Information provided:
** Start **

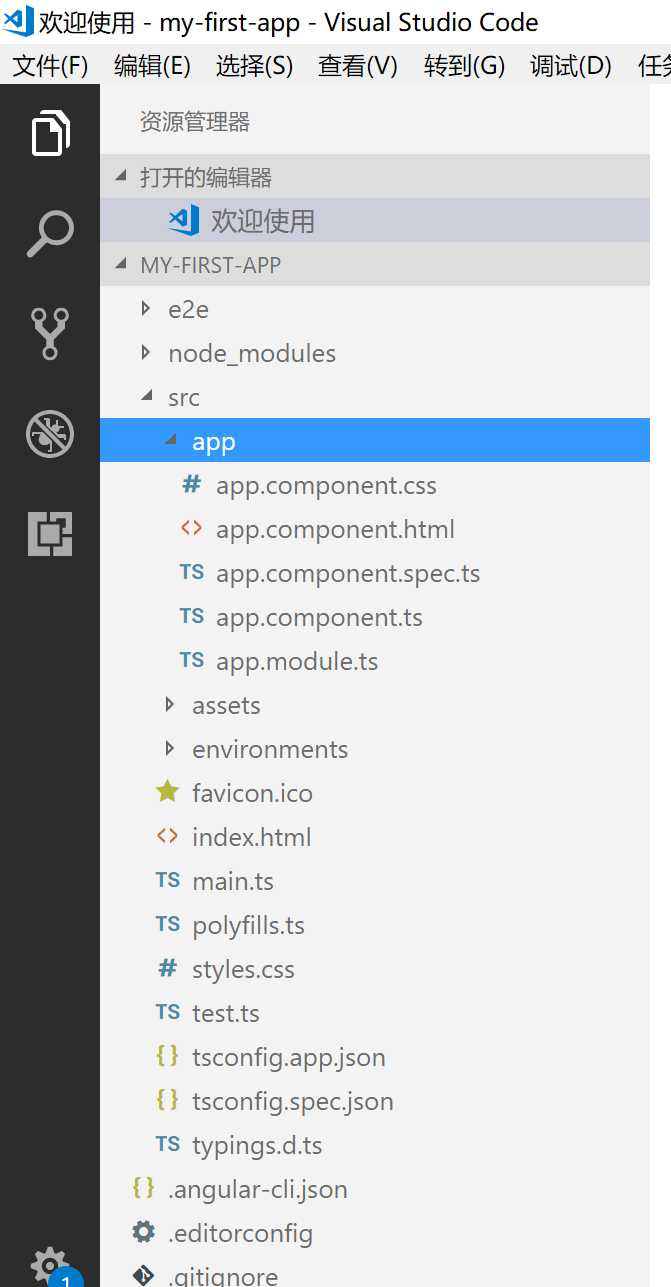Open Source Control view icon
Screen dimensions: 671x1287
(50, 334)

** End **
** Start **

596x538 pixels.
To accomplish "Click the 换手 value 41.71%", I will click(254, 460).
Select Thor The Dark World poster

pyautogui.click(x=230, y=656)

** End **

Required task:
Starting with the line with "596x538 pixels." and going on through the line with "pyautogui.click(x=230, y=656)", write those lines out again with "To accomplish" swapped for "To carry out" and nothing else altered.

The reply:
596x538 pixels.
To carry out "Click the 换手 value 41.71%", I will click(254, 460).
Select Thor The Dark World poster

pyautogui.click(x=230, y=656)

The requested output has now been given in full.